Naturally, the Security Council won't reciprocate the administration's maximum hardball tactics. It won't say what needs to be said and it won't unveil the obvious. It won't, in short, tell the now-supplicant Rambos to stuff it -- for their own good, if nothing else -- and let adults take over. Instead, the Security Council will tinker with and bicker over the administration's submitted resolution, assume as fact a continuing presence of American troops, and thereby prolong the misery.
Yet, just as naturally, the Rambos wouldn't listen anyway. After all, according to White House spokesman Scott McClellan, his boss's radical reversal of postwar philosophy isn't even a mild departure from what previously stood. How does one get through to distorted, deceptive minds like that?
The consequences of this self-imposed mess are staggering. The worst, of course, is that of lost lives. As hard-liners in their comfortable domestic settings persist in a doomed policy abroad, America's youth will continue dying daily -- and in vain. There is no greater cost, no greater waste.

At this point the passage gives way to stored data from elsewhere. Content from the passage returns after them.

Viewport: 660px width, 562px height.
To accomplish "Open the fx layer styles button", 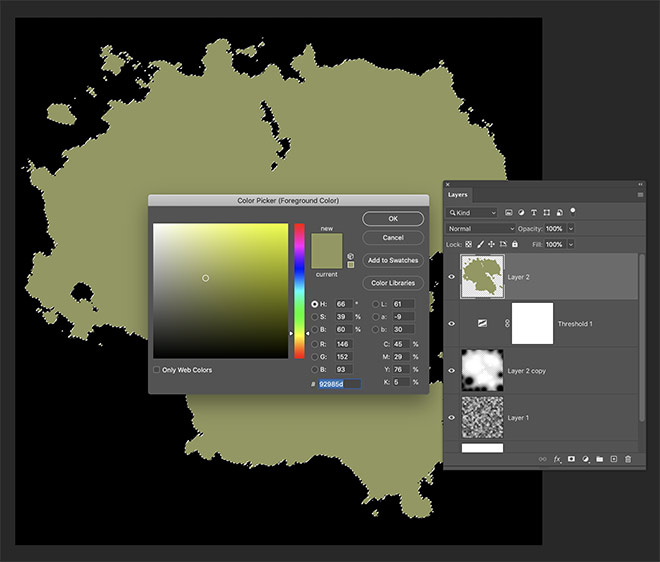I will pos(557,459).
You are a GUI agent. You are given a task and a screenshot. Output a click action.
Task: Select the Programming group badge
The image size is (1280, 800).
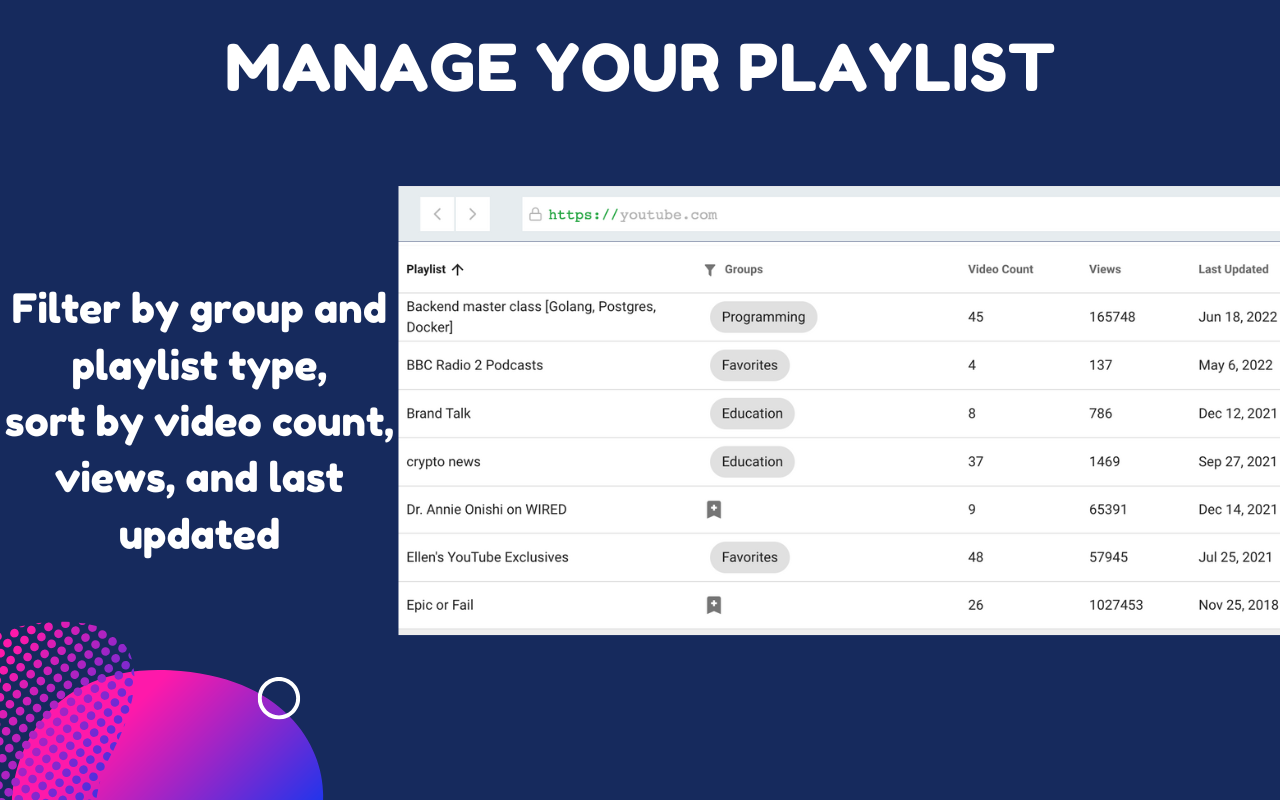tap(763, 317)
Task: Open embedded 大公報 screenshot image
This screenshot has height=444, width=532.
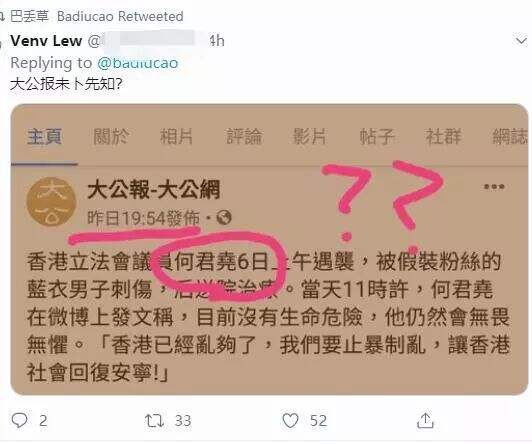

And the financial fallout? It plunges off the radioactive scale. Forty-five billion dollars for the official war and a projected $300 billion for a 5-year occupation. A few billion for immediate humanitarian aid, a few billion more for Iraqi salaries, $3 billion for refugee resettlement and about $7 billion to restore the public utilities we blew up -- all of which is peanuts compared to a lowballed 10-year miscellaneous tab of another $200 billion (roads, communications, hospitals and so on). Keep in mind that Treasury doesn't have any of this money, so it will borrow and dun us for the interest as well.
To editorially applaud the Bush administration for reaching out to others at last is as wrong-headed as the war was itself. Such approbation only encourages more of the same: the drip-drip torture of an ill-fated occupation. The U.S. must go. That's the message.
Mr. Carpenter holds a Ph.D. in American History and is a syndicated columnist.